Festival d’Avignon: Les Détaché.e.s de Manon Thorel, mise en scène de Yann Dacosta, Stéphanie Chêne et Manon Thorel
Festival d’Avignon 2021
Les Détaché.e.s de Manon Thorel, mise en scène de Yann Dacosta, Stéphanie Chêne et Manon Thorel
Entre Jean et sa mère, le silence. Ils ne se sont pas vus depuis douze ans. Lui est en prison, elle, enfermée dans un corps défait. Et quand les mots surgissent, ce ne sont que ressentiments. Après cette visite éprouvante, la pièce bascule trente-deux ans en arrière, avant la naissance du fils tant désiré mais si mal aimé. Un couple ordinaire juste un peu taiseux, sans les mots pour dire l’amour ni la colère. Autour des parents de Jean, gravitent une tante et un oncle qui essayent d’aider sans succès puis bientôt la petite amie de Jean devenu adolescent.
La pièce est née dans le cadre d’une résidence de la compagnie Le Chat Foin à la prison de Cherbourg. Yann Dacosta a réuni une équipe d’artistes venant du théâtre et de la danse, pour mener des ateliers d’écriture auprès des détenus. Leurs histoires sont la matière de la pièce et ont été mises en forme par Manon Thorel. Cette comédienne-autrice a su, à partir des textes recueillis et d’improvisations, trouver une langue simple et trouée, où les rares mots échangés coupent comme des couteaux dans la chair des personnages.

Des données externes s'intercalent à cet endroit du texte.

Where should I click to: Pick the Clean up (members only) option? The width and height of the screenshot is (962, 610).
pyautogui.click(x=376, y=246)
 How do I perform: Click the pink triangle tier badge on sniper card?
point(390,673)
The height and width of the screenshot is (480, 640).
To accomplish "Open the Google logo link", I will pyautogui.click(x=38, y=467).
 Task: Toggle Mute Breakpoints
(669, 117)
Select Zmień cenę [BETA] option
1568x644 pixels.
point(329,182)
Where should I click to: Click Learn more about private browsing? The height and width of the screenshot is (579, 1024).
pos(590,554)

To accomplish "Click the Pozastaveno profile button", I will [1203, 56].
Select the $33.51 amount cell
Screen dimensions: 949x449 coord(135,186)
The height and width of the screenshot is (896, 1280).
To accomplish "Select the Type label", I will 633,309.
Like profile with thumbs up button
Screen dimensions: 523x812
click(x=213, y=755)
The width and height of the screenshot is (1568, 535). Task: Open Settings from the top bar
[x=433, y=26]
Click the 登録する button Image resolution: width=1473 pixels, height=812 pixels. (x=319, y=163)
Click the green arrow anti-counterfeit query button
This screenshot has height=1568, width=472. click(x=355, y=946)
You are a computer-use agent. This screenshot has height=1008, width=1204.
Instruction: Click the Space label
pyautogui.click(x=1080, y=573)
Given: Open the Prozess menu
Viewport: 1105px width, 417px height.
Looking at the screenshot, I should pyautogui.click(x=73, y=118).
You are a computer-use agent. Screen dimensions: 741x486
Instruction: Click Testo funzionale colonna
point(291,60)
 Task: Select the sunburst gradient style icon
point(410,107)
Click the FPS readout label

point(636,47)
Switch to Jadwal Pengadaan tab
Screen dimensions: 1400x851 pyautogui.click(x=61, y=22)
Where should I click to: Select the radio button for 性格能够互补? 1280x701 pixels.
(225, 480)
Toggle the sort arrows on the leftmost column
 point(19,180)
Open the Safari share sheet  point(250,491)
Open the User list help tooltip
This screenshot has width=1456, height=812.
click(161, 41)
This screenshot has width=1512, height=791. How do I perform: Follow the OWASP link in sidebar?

Faute de paroles, la mise en scène privilégie le jeu des corps qui se transforment au fil du temps. Un moment de séduction s’exprime par un pas de deux, chorégraphié par Stéphanie Chêne. La colère devient un cataclysme qui ravage l’appartement…. La dépression se lit sur le visage et dans les postures de la mère (Aurélie Edeline) et la brutalité dans le corps du père. Martin Legros joue un double rôle et se métamorphose en un oncle décontracté et amical. Bryan Chivot est un Jean polymorphe : de petit garçon timide et mignon, il devient un être renfermé puis un jeune homme emporté. Au comble de la détresse, quand sa petite amie le quitte, il se disloque et s’effondre. On ne le verra pas commettre l’irréparable.
Intense, sobre, impitoyable, une tragédie familiale nait sous nos yeux en une spirale qui engloutit les êtres. Cette jeune et talentueuse compagnie rouennaise a trouvé la juste distance et dans un style très affirmé, proche de l’hyperréalisme, nous offre un spectacle poignant d’une heure et demi. Ce spectacle est à voir et fera son chemin.
Mireille Davidovici
Jusqu’au 29 juillet, au Onze, 11 boulevard Raspail, Avignon.
Les 24 et 25 février, Le Tangram, Evreux (Eure).
Le 1er mars, Maison de l’Université, Mont-Saint-Aignan (Seine-Maritime) ; le 3 mars Espace culturel François Mitterrand, Canteleu (Seine-Maritime); le 8 mars, La Renaissance, Mondeville (Calvados) et le 11 mars, Le Rayon Vert, Saint-Valéry-en Caux (Seine-Maritime).
Le 7 avril, Scène Nationale de Dieppe (Seine-Maritime).